In 1989, the mall underwent a major interior renovation. By the 1990s, the movie theater was closed, original anchor Edgar's, then out-of-business, was replaced by Jordan Marsh, the hall space was altered with the removal of water fountains, the installation of new lighting, and new floor tiling, and the mall's logo was changed to its current design. In 1996, Jordan Marsh was sold to Macy's. Caldor suffered damage during a fire in 1997 and was closed for a year of renovation. It closed permanently when the company went out of business in 1999. Several restaurants left the mall in the late '90s, such as the pizzeria Roman Delight and Newport Creamery. In 1995, the food court was opened. In 2001, a Walmart replaced the previous Caldor location after its purchase in 1999. Apex closed the same year, with the space remaining vacant for the remainder of the mall's lifespan.

Walmart moved out of the mall and into its own building in September 2013. The previous Walmart wing of the mall was demolished and replaced with parking and a new mall entrance. In December 2013, mall owner Carlyle Development sold off the two southern out-parcel buildings, a Toys R Us and Dollar Tree/Price Rite, to Gator Investments, and announced that it was putting the Swansea Mall up for sale. In January 2014, the mall brought management in-house and ended its relationship with management company, Jones Lang LaSalle. Also in 2014, Kaplan Retail Consulting was hired to oversee the leasing of the mall's retail space. A sale agreement was reached via online auction in November 2014, but by January 2015 the plans had fallen through. On December 28, 2016, it was announced that Sears would be closing as part of its plan to close 150 stores nationwide. The store closed in March 2017. The closure of Sears left the mall with Macy's as its only anchor.

== Closure ==
On June 29, 2018, the out-parcel Toys "R" Us was closed after the chain filed for bankruptcy and closed all US locations. The space was rented as a Spirit Halloween for multiple years after the Toys "R" Us closed. On January 9, 2019, it was announced that Macy's would be closing on March 31, 2019, as part of its plan to close 9 stores nationwide. In January 2019, the Swansea Board of Selectmen discussed a proposal to take the mall property by eminent domain for redevelopment. On January 31, 2019, Carlyle Partners, the mall's owner, announced that Swansea Mall would be closing by March 31, 2019. During the mall's final months, it became a popular destination for dead mall enthusiasts who documented the condition of the mall on social media. On March 31, the mall ceased business and closed.

In May 2019, the property was purchased at auction by Anagnost Companies, alongside Brady Sullivan Properties as a development partner, with plans to turn it into a multifaceted facility. The redevelopment proposal was met with opposition from Walmart which claimed that the mixed-use proposal violated previous easements, covenants, and restrictions (ECRs) that had been made with the former Swansea Mall landowners in 2013; Walmart indicated it would seek to preclude the redevelopment through litigation. By late 2020, redevelopment work had stalled amid growing legal disputes between Anagnost and Walmart.

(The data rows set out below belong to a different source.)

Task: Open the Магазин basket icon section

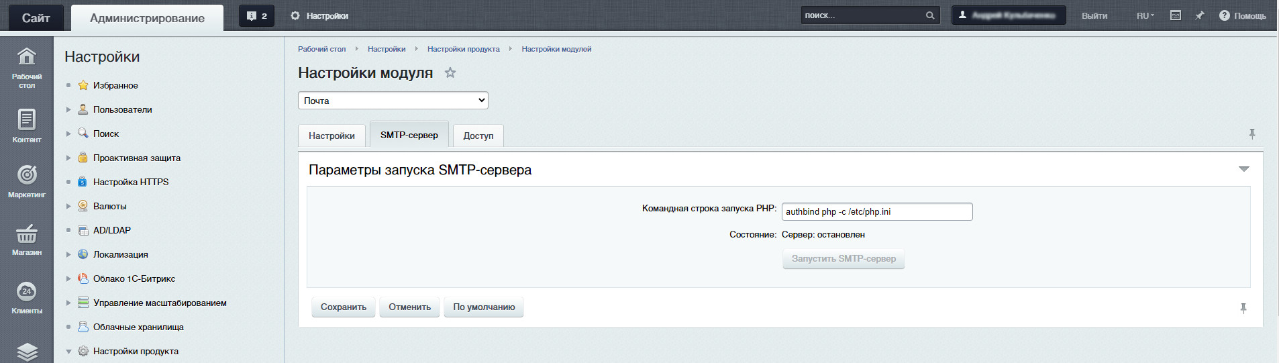Action: 27,240
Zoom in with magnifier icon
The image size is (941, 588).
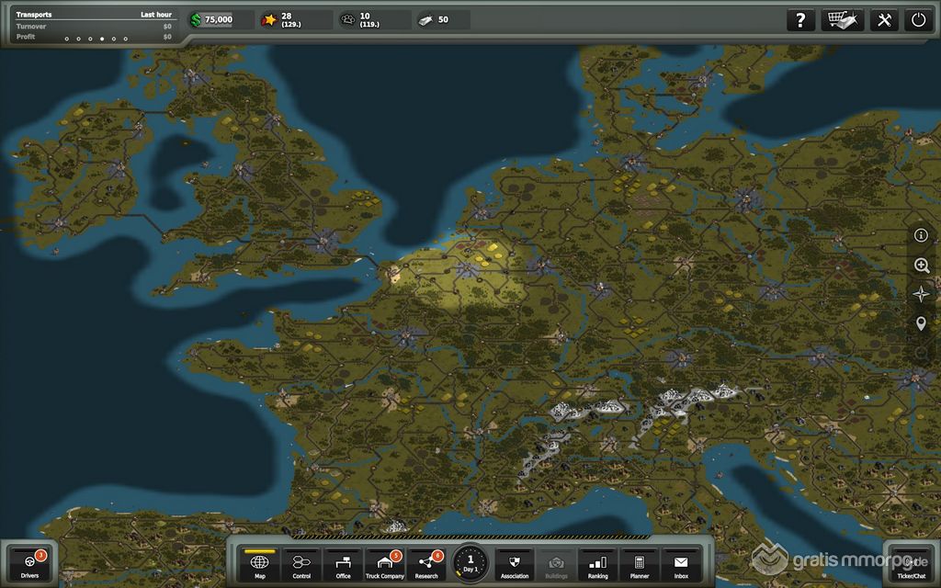tap(921, 265)
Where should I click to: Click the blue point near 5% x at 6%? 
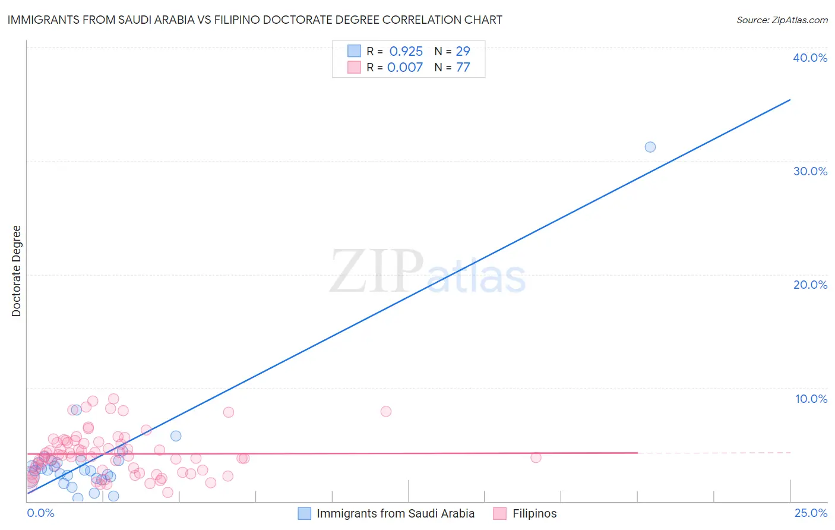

In May 2021, the developers estimated they would spend $200 million between redeveloping the mall and constructing apartments on the property. The town of Swansea indicated it would pursue litigation against Walmart to acquire the ECRs through eminent domain to allow the redevelopment of the mall to move forward. For a time, town officials considered moving the town offices to the property, but announced in October 2021 that legal issues restricted the move.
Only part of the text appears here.